Lessons from the sage-grouse: Collaboration is key to rare species recovery. The Hill (Blog). The unprecedented collaboration among landowners, states, federal agencies, industries, conservation groups and individuals involved in sage-grouse conservation across the vastness of eleven Western states should not be an isolated instance, but the norm. We need to view it as a model for effectively protecting biodiversity. As policymakers consider the future of the Endangered Species Act, lessons from the Greater Sage-Grouse resurgence and other conservation successes should be central to managing species.

Butterfly tops list of threatened species in Minnesota. Public News Service. A species of butterfly that calls Minnesota home is perilously close to becoming extinct. The Karner Blue butterfly is on a list of the top 10 “most isolated” species in the United States. The report, called “No Room to Roam,” noted that the Karner Blue butterfly population has dropped by 99 percent, and its territory once stretched from Maine to Minnesota. That’s no longer the case, as the butterfly is now living in about half the states it used to, according to Melissa Smith, also a field representative for the coalition. Even in the states where the butterfly can be found, she said, its numbers have significantly dropped.
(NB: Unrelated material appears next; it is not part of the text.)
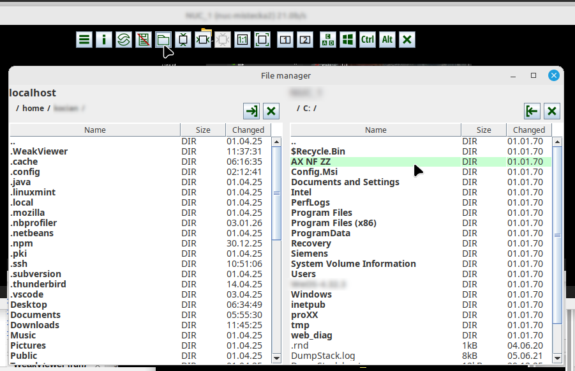Select the Downloads folder in local list

click(x=34, y=325)
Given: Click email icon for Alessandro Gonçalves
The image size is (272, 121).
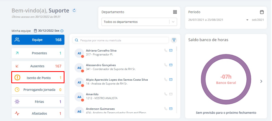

Prairie Pothole drainage threatens piping plover – study. E&E News (sub req’d). The increased drainage of smaller wetlands in a region of North Dakota that is a critical nesting and breeding ground for waterfowl is reducing available breeding habitat for a federally protected population of piping plovers, according to a new federal study. The study, conducted by researchers with the U.S. Geological Survey, is part of an ongoing effort by the agency to evaluate the impacts of draining smaller wetlands into larger wetlands to establish larger, more consistent sources of water, usually for agricultural operations. FWS in 1986 listed the northern Great Plains and Atlantic Coast plover populations as threatened under the Endangered Species Act, and the Great Lakes population as endangered.

Public Lands Council wants Endangered Species Act reform. WNAX. The Public Lands Council wants Congress to reform the Endangered Species Act. Council Executive Director Ethan Lane says they’d like to see more local control, with state agencies taking a greater role in the regulation. He says recovery and delisting of species needs to be part of the rule rather than constantly listing various species. Lane says another major problem with the current Act is that there’s so much regulatory uncertainty.